Broadway hits Iran
IRANIAN theatre director Hossein Parsaee calls Victor Hugo’s classic a “masterpiece without borders” but his groundbreaking production of Les
Miserables that has hit the stage in Tehran has a few unique twists.
For a start, none of the actresses are allowed to reveal their own hair, and in case their wigs look too natural, the poster advertising the show carries a bright red notice underscoring that their locks are fake.
Nor do the actors and actresses touch hands, or have any other physical contact throughout the musical.
This is, after all, the capital of the Islamic republic, even if the blockbuster show in the luxurious Espinas Hotel feels a world away from the usual stereotypes about Iran.
The concessions to the government’s view of Islamic rules are often subtle.
There is, for instance, always at least one other voice accompanying an actress when she sings – since female solos are taboo – although spotting the second voice can be tricky.
All the other staples of a bigbudget musical are here – a live orchestra, billowing dry ice and dazzling light displays.
With a cast, crew and orchestra of over 450, the production has played to sold-out 2,500-strong crowds for six nights a week since it debuted in November.
It was a mainly young, wellheeled crowd, and they could barely control their excitement at a rare chance to attend a musical in their home city.
Foreign-made TV, film and cartoon versions of Les Miserables – a French 19th-century epic on sociopolitical tumult, crime and punishment – have been frequently shown in Iran, where the book has also been translated.
The classic work even has the stamp of approval from supreme leader Ayatollah Ali Khamenei, who has described Victor Hugo’s book as ”a miracle among novels ... a book of kindness, affection and love.”
The new production is being hailed as the most spectacular play yet staged in Iran.
The lavishness of the production has brought its share of criticism, however.
The play has come at a volatile moment in Iran, when anger at economic inequality and corruption dominates political debate.
Tickets, priced between 500,000 and 1.85 million rials (roughly RM20 to RM80), are beyond the means of most Iranians.
“No Miserables allowed in,” said a conservative daily, Javan.
Director Parsaee said connecting with Tehran’s elite was part of the point.
“This story is relevant to all times, and all places, and that includes today’s Tehran.
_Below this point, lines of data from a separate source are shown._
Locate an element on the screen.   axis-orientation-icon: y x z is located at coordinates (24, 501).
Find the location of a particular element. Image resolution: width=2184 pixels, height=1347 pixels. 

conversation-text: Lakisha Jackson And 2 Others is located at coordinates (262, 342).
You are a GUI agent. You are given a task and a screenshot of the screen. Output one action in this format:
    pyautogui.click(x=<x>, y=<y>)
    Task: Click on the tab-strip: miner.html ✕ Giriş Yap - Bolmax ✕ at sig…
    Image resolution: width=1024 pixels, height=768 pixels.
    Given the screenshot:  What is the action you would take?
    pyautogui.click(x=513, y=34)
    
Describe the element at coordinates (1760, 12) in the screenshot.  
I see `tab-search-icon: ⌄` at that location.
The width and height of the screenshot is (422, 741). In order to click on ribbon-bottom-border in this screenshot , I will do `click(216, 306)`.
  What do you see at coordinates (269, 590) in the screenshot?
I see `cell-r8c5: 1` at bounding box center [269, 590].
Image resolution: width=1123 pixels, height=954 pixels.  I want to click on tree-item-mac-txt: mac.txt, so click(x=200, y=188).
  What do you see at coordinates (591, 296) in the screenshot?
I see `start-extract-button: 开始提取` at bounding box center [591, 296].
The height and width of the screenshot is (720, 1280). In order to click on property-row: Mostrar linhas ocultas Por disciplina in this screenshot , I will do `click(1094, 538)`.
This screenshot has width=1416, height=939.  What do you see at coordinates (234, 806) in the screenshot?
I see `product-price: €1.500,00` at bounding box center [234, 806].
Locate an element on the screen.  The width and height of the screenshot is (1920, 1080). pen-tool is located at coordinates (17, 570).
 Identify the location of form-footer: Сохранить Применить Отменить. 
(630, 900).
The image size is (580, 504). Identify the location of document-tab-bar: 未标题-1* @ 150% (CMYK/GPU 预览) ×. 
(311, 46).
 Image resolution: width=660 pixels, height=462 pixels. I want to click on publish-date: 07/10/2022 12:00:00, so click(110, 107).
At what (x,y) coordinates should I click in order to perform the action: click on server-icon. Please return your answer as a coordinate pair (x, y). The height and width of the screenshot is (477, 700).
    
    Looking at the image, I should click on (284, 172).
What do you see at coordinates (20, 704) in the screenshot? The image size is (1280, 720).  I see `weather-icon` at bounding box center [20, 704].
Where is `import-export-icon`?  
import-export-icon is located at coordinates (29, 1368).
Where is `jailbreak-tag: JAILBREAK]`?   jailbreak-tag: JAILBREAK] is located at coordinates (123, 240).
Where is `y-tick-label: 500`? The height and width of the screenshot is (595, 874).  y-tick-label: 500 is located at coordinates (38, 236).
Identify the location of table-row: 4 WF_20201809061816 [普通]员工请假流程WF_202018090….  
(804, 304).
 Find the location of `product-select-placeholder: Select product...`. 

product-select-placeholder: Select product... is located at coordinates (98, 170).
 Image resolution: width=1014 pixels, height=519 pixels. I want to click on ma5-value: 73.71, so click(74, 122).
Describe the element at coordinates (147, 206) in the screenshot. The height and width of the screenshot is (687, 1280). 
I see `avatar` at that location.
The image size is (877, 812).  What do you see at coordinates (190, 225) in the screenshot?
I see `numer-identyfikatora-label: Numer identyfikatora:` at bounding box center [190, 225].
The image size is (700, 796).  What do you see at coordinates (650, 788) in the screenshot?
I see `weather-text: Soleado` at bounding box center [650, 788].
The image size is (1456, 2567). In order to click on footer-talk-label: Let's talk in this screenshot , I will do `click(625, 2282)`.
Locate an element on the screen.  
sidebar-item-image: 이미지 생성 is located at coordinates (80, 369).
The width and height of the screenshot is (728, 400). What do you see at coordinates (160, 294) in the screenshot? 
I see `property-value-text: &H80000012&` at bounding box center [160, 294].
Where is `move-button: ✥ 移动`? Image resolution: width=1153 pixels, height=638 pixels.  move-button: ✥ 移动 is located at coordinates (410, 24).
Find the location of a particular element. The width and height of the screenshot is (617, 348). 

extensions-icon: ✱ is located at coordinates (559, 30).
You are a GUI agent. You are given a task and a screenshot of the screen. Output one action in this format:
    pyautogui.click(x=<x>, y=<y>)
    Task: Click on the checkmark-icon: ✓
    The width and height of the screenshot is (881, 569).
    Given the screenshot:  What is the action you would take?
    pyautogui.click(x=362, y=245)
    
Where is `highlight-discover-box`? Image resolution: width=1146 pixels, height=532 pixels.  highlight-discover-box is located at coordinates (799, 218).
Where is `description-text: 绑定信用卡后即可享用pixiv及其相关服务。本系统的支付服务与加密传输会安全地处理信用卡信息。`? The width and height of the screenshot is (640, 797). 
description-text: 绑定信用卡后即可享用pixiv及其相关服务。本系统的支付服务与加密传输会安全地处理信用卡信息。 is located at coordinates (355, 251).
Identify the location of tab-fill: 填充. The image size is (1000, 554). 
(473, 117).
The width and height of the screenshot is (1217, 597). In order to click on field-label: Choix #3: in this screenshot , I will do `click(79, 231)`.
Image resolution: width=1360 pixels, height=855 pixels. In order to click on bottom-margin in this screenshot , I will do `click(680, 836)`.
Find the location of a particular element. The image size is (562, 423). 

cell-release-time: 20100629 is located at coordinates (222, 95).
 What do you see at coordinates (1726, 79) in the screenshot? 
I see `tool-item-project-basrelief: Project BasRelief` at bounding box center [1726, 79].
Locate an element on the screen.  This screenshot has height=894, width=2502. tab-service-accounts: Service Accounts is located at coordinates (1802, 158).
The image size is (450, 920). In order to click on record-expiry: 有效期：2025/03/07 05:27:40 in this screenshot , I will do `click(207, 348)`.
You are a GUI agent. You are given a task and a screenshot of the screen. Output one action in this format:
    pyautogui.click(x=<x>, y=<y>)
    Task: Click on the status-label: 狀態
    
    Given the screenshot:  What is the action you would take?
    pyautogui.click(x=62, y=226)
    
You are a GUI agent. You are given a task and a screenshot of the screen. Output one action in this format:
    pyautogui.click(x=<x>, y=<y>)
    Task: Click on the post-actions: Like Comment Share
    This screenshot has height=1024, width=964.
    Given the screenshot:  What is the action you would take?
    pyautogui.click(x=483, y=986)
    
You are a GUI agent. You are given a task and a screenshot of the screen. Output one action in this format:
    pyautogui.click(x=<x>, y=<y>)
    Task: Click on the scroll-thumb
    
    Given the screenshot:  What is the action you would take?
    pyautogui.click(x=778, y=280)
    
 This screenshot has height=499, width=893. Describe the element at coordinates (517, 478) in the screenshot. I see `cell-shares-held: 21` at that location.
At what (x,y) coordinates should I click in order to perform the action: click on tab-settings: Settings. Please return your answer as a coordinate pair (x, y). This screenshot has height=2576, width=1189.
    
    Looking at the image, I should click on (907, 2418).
It’s about the class divide, the social breakdown and the poverty that exists today,” he said.
“It’s a reminder to the audience that other classes exist and we need to see them and know about them. It’s a serious warning.” Much of the show seems to run against Iranian taboos, not least the mixed dancing and drinking in brothels and inns.
But Parsaee, who used to head the performing arts department at the Ministry of Culture and Islamic Guidance, knows the red lines well.
“The review board saw the play in its entirety before we were allowed to begin our run,” he said.
“They found it completely compatible with the rules and regulations. No taboos were broken.” – AFP Relaxnews
A scene from the musical production Les Miserables, performed by Iranian artists at the Espinas Hotel in the capital Tehran. This latest version is being hailed as the most spectacular play yet staged in the country.